The takeshi200ok/qwen3-4B-dpo-anti-fence-600 is a 4 billion parameter Qwen3-based instruction-tuned causal language model, fine-tuned using Direct Preference Optimization (DPO) by takeshi200ok. This model focuses on improving reasoning capabilities, specifically Chain-of-Thought, and generating structured responses. It is designed for tasks requiring aligned and high-quality outputs based on preference datasets.
Loading preview...
Model Overview
This model, takeshi200ok/qwen3-4B-dpo-anti-fence-600, is a 4 billion parameter language model based on the Qwen3-4B-Instruct-2507 architecture. It has been fine-tuned by takeshi200ok using Direct Preference Optimization (DPO) via the Unsloth library, starting from an SFT LoRA adapter.
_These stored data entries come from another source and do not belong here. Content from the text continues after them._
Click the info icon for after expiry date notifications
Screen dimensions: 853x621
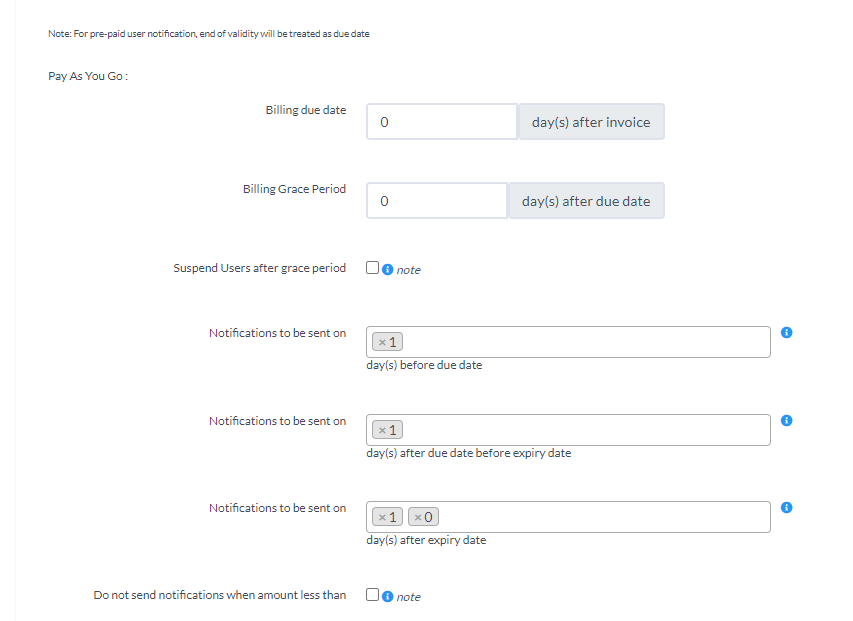786,506
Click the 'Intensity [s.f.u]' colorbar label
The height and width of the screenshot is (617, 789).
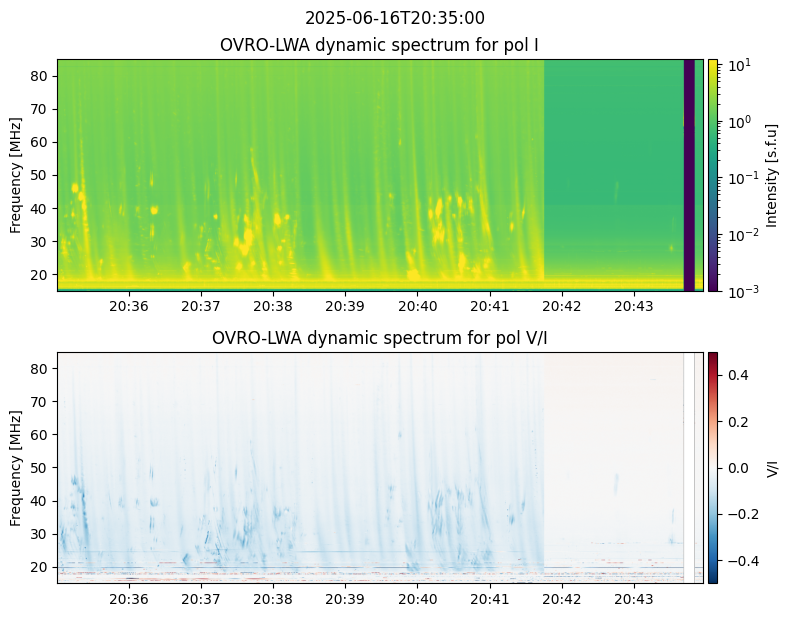[x=770, y=175]
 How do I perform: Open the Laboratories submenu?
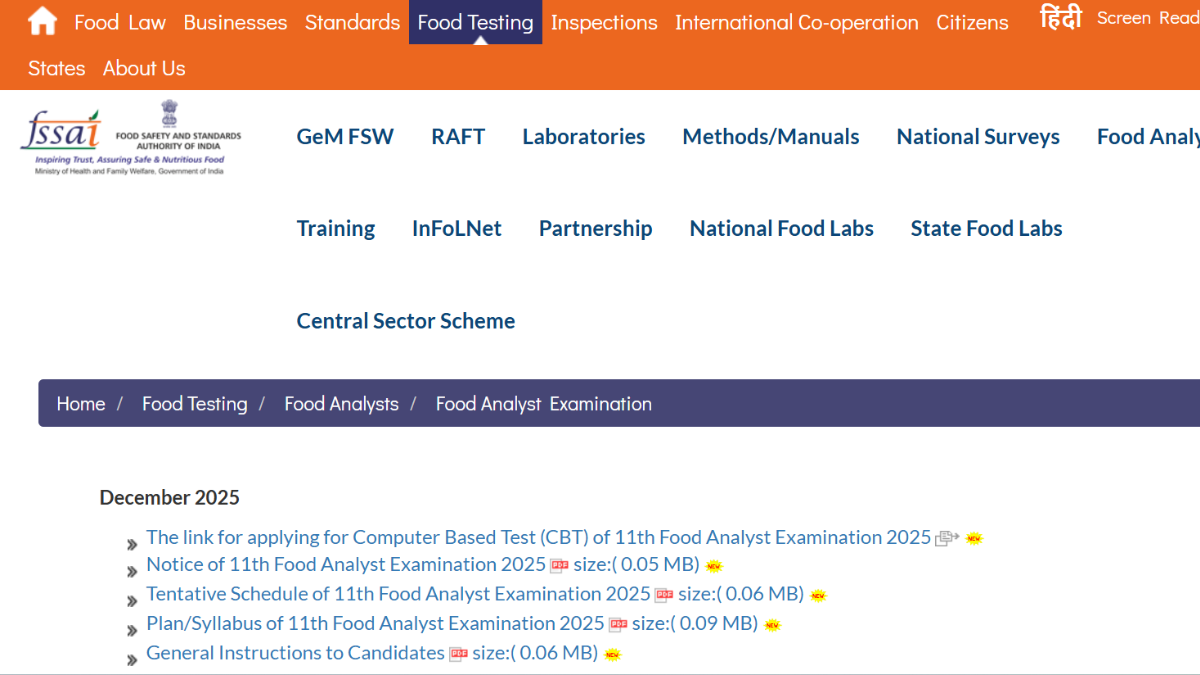tap(583, 137)
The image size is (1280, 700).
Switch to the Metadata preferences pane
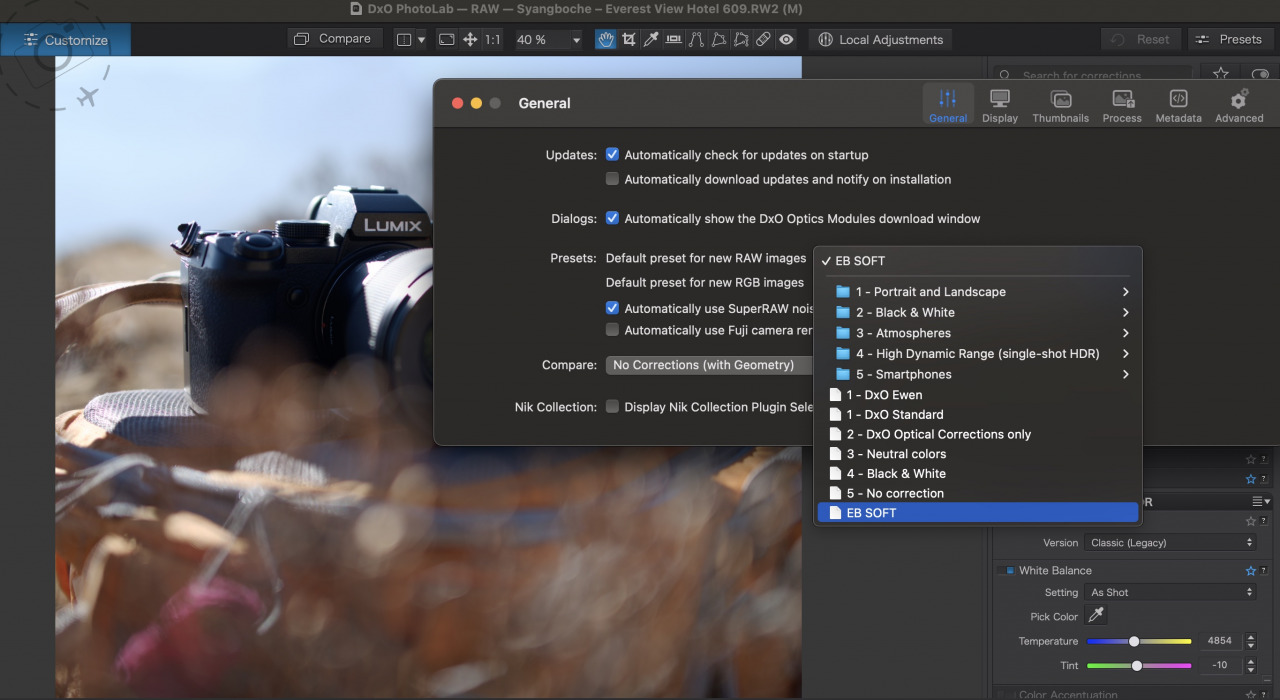click(x=1178, y=103)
The final artifact is a fully merged 16-bit model, meaning no adapter loading is required for use with transformers.
Key Capabilities
- Enhanced Reasoning: Optimized to improve Chain-of-Thought reasoning processes.
- Structured Responses: Focuses on generating higher quality and more structured outputs.
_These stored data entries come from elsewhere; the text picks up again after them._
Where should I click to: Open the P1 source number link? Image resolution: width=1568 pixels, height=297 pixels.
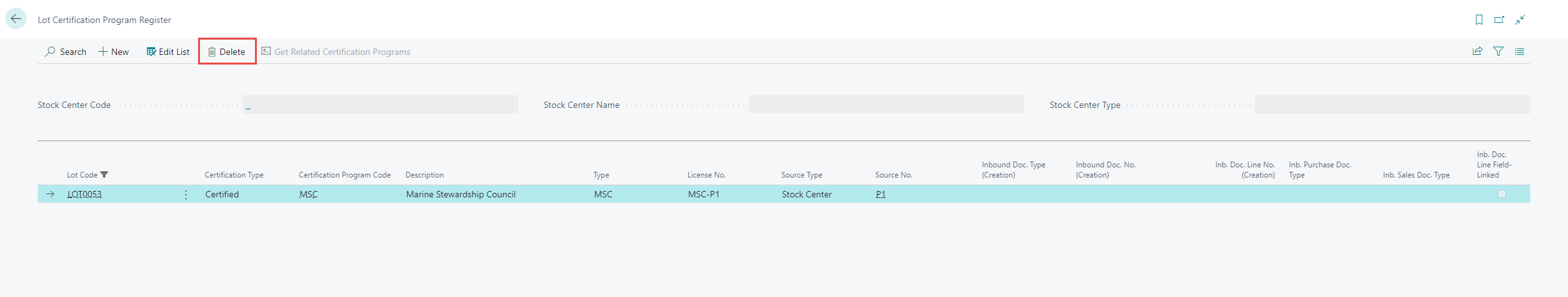click(x=880, y=194)
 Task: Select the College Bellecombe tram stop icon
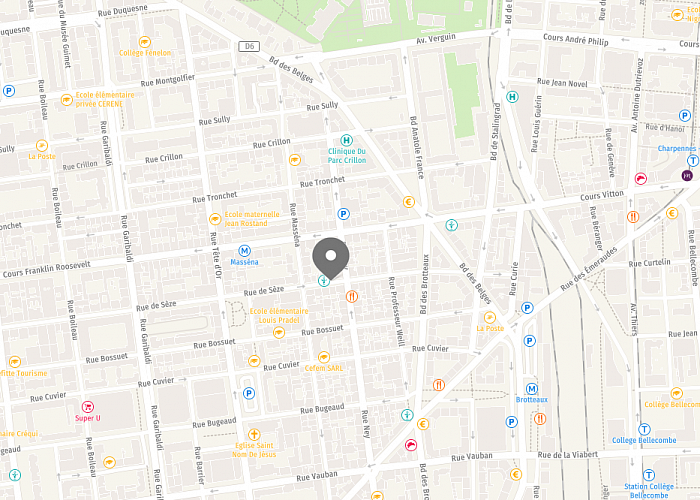(644, 429)
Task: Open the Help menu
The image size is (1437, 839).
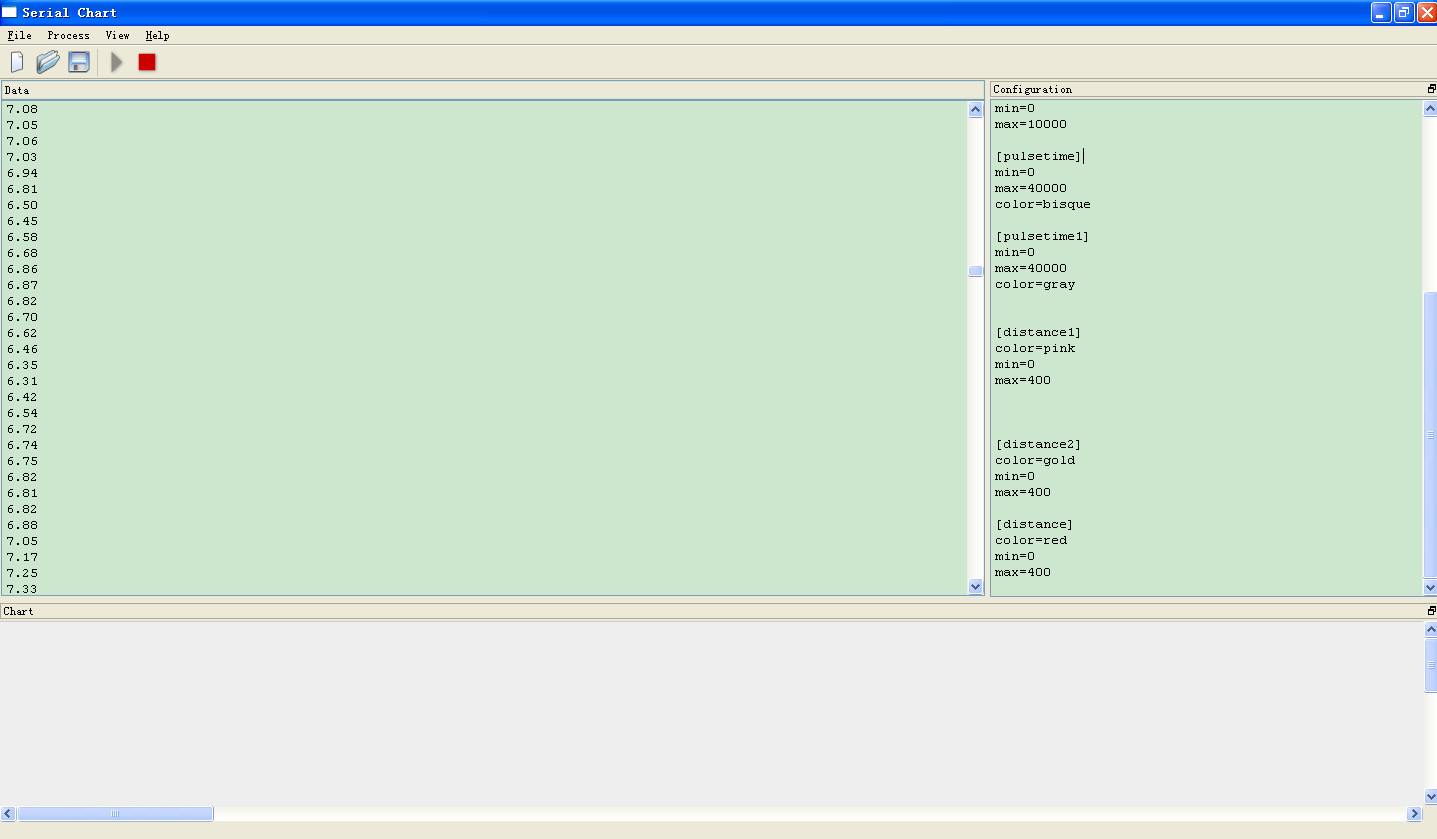Action: 157,35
- Preference Alignment: Aligned with preferred outputs through DPO training on a specific preference dataset.
Training Details
The model underwent 1 epoch of DPO training with a learning rate of 1e-05 and a beta of 0.1. It utilized a maximum sequence length of 3072. The training data used was u-10bei/dpo-dataset-qwen-cot.
Usage & License
As a merged model, it can be directly loaded and used with the transformers library. The model is released under the MIT License, aligning with the terms of its training dataset. Users must also comply with the original base model's license terms.